The Rotary Club of Strongsville (Ohio, US – D 6630) will host its second annual Community Forum on Human Trafficking at 6.30 pm on October 16 at Strongsville Middle School, 13200 Pearl Road.

This year’s forum is entitled, “Protecting Our Children: What Internet Predators Don’t Want You to Know.”

The Rotary is partnering with Collaborative to End Human Trafficking — a nonprofit that educates the public about human trafficking and helps victims — to present the free event.

“We don’t know of any particular case of human trafficking in Strongsville, but there have been cases in nearby communities, so it can easily happen here,” said Ken McEntee, Strongsville Rotary past president and vice president of the Strongsville Rotary Foundation.

“We don’t want to make anyone paranoid, but we want to make everyone aware.”

According to the National Human Trafficking Hotline, more than 360 human trafficking cases in Ohio were reported to the hotline in 2017.

About 80 per cent of those cases involved sex trafficking.

Nationwide, more than 8,500 human trafficking cases were reported to the hotline.

Most human traffickers recruit their victims online through social media, according to the National Center for Missing and Exploited Children.

The October 16 forum will feature a panel of experts who will advise parents and teens on how to stay clear of online dangers that can lead to human trafficking, which involves forcing victims into sex slavery and or slave labour.

The panelists are David Frattare, commander of the Ohio Internet Crimes Against Children Task Force; Carol Skutnik and Michael Sullivan, assistant US attorneys for the Northern District of Ohio; Holly Welsh, Cuyahoga County assistant prosecutor; and Karen Walsh, president and CEO of the Collaborative to End Human Trafficking.

The panelists will review real cases of online predators tricking children and adults into human trafficking.

“We’re hoping other Rotary clubs and service organisations will attend and join us in spreading the word,” McEntee said.

“And our district has 26 Interact clubs, which are high-school versions of Rotary, and we hope to get them involved.”

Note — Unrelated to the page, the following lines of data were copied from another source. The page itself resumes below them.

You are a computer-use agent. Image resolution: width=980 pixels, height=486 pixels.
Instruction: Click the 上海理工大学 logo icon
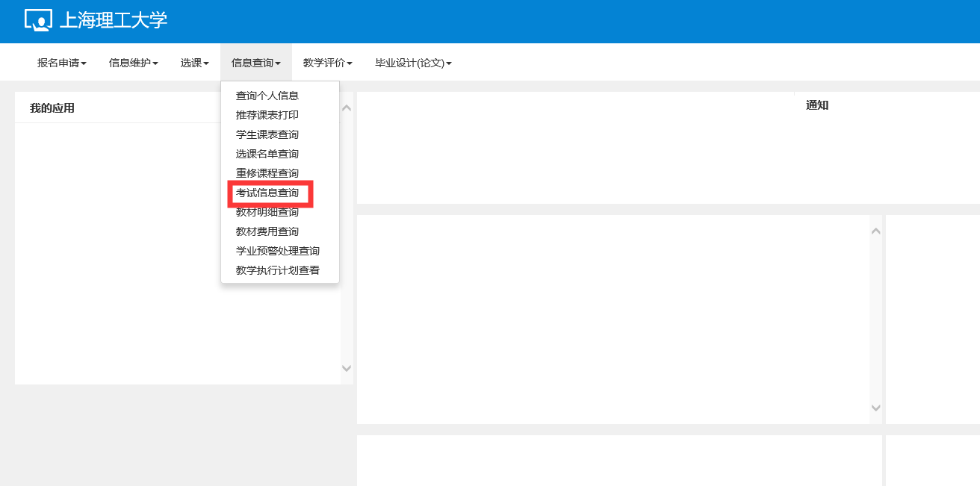coord(38,21)
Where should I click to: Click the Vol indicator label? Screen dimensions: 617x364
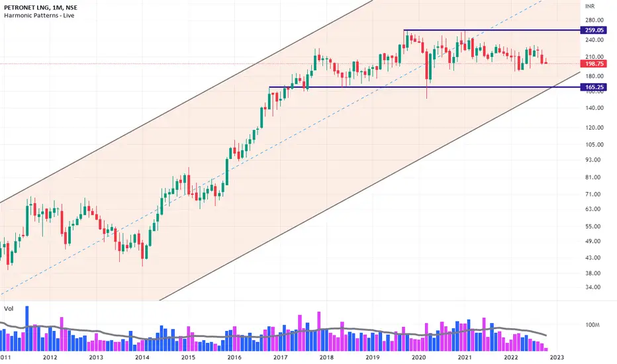click(x=9, y=308)
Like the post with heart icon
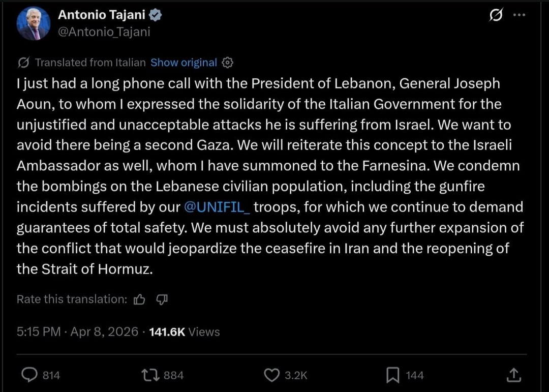This screenshot has width=549, height=392. [x=272, y=375]
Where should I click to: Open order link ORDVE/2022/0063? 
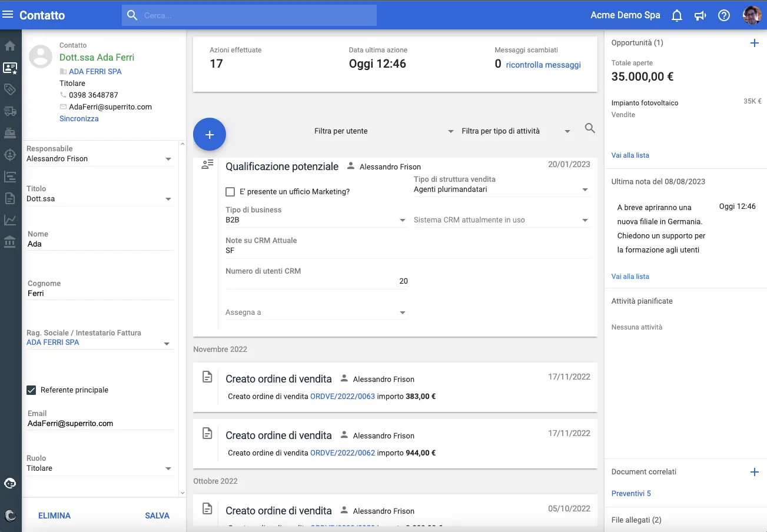(x=343, y=397)
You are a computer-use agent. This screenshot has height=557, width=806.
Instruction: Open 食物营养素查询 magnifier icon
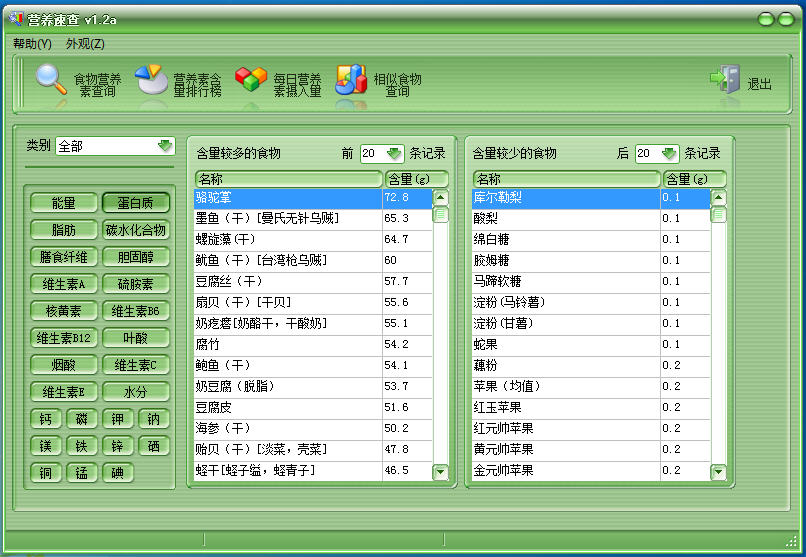(x=51, y=80)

McEntee said the Strongsville Rotary’s involvement in human trafficking awareness started about two years ago, when he attended a Rotary International conference in Atlanta.

“By that time, I had already been interested in the issue, but there was an overwhelming interest at the conference,” McEntee said.

“There was standing room only at some of the human trafficking sessions, and some people were turned away.”

Upon returning home, McEntee talked about his Atlanta experience with Jeff Ellis, the Strongsville Rotary’s director for community service.

Ellis, who had been organising Strongsville’s annual Child Safe Community Day Fair, contacted Walsh at the Collaborative to End Human Trafficking.

“She was excited about doing a community awareness event, and excited to have the Rotary involved,” McEntee said.

The 2017 forum drew more than 200 people. The speaker was a woman who, as a 15-year-old, was roped into sex slavery by a man she thought wanted to be her boyfriend.

It happened while she was living with her parents in an affluent section of Greater Detroit.

“The moral of the story is that it can happen anywhere, including Strongsville,” McEntee said.